The `train` function performs the training process, updating model weights using batches of data.

1. **Training Mode**:
    - `model.train()` enables training-specific behaviors (like dropout).

2. **Batch Processing**:
    - Each batch (`src`, `trg`) is passed through the model, and outputs are reshaped for loss calculation.

3. **Loss and Backpropagation**:
    - Loss is calculated between predicted and target sequences, followed by backpropagation.

4. **Gradient Clipping**:
    - Gradients are clipped to prevent explosion (`clip=1`).

5. **Optimizer Step**:
    - Weights are updated using the optimizer.

6. **Return**:
    - Average loss per epoch.



In [8]:
# Training function
def train(model, iterator, optimizer, criterion, device, clip=1, teacher_forcing_ratio=0.5):
    model.train()  # Set model to training mode
    epoch_loss = 0
    for batch in tqdm(iterator, desc="Training"):  # Iterate over batches
        src, trg = batch
        src, trg = src.to(device), trg.to(device)
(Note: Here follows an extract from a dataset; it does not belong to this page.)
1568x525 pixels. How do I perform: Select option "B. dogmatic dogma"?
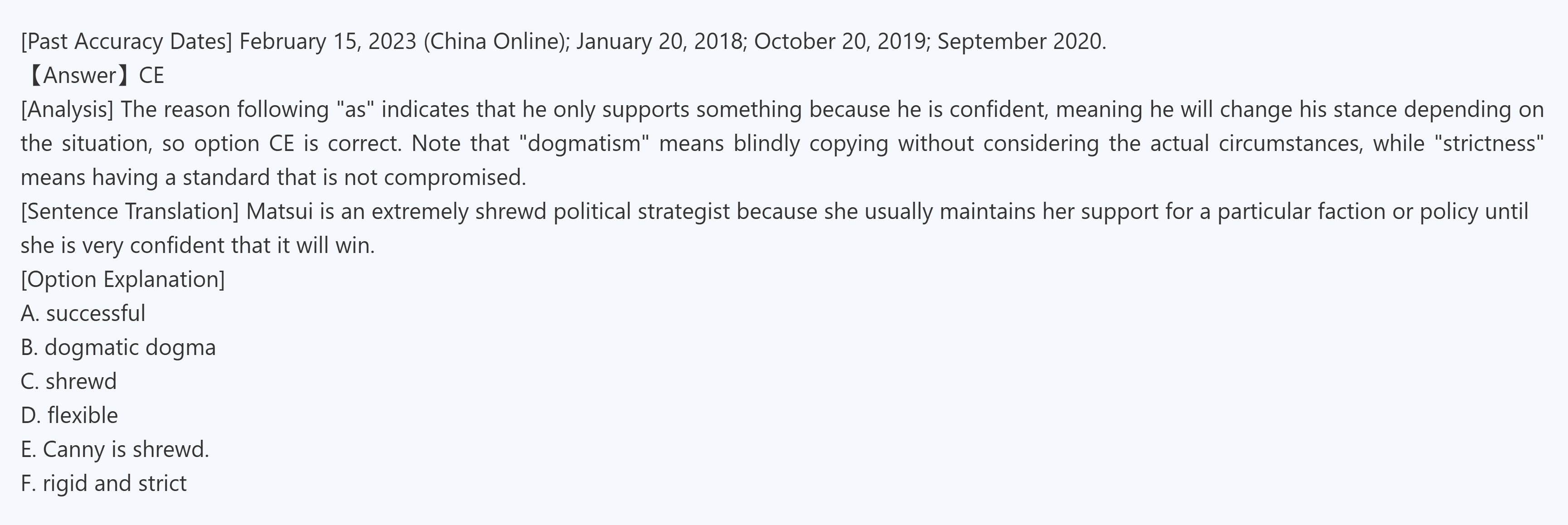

        optimizer.zero_grad()  # Clear gradients
        output = model(src, trg, teacher_forcing_ratio)  # Forward pass

        output_dim = output.shape[-1]
        output = output[:, 1:].reshape(-1, output_dim)  # Reshape output for loss calculation
        trg = trg[:, 1:].reshape(-1)  # Flatten target sequence

        loss = criterion(output, trg)  # Calculate loss
        loss.backward()  # Backpropagate
        torch.nn.utils.clip_grad_norm_(model.parameters(), clip)  # Clip gradients to avoid exploding gradient

        optimizer.step()  # Update parameters

        epoch_loss += loss.item()

    return epoch_loss / len(iterator)

### Evaluation Function

The `evaluate` function assesses the model's performance on validation or test data, without updating the model's weights.

1. **Evaluation Mode**:
    - `model.eval()` disables training-specific behaviors like dropout.
  
2. **No Gradient Calculation**:
    - `torch.no_grad()` ensures no gradients are computed, saving memory and speeding up the evaluation.

3. **Batch Processing**:
    - For each batch, the model is run with teacher forcing disabled (`teacher_forcing_ratio=0`).
    - The output and target are reshaped to match dimensions for loss calculation.

4. **Loss Calculation**:
    - Loss is computed between model predictions and target sequences.

5. **Return**:
    - The average loss over all batches is returned.



In [9]:
# Evaluation function
def evaluate(model, iterator, criterion, device):
    model.eval()  # Set model to evaluation mode
    epoch_loss = 0

    with torch.no_grad():  # Disable gradient calculation
        for batch in tqdm(iterator, desc="Evaluating"):
            src, trg = batch
            src, trg = src.to(device), trg.to(device)

            output = model(src, trg, 0)  # Turn off teacher forcing during evaluation

            output_dim = output.shape[-1]
            output = output[:, 1:].reshape(-1, output_dim)  # Reshape output for loss calculation
            trg = trg[:, 1:].reshape(-1)  # Flatten target sequence

            loss = criterion(output, trg)  # Calculate loss

            epoch_loss += loss.item()

    return epoch_loss / len(iterator)

### Beam Search for Text Generation

The `beam_search` function implements the beam search algorithm for sequence generation. This approach is used to generate the best possible output sequence by exploring multiple hypotheses at each decoding step.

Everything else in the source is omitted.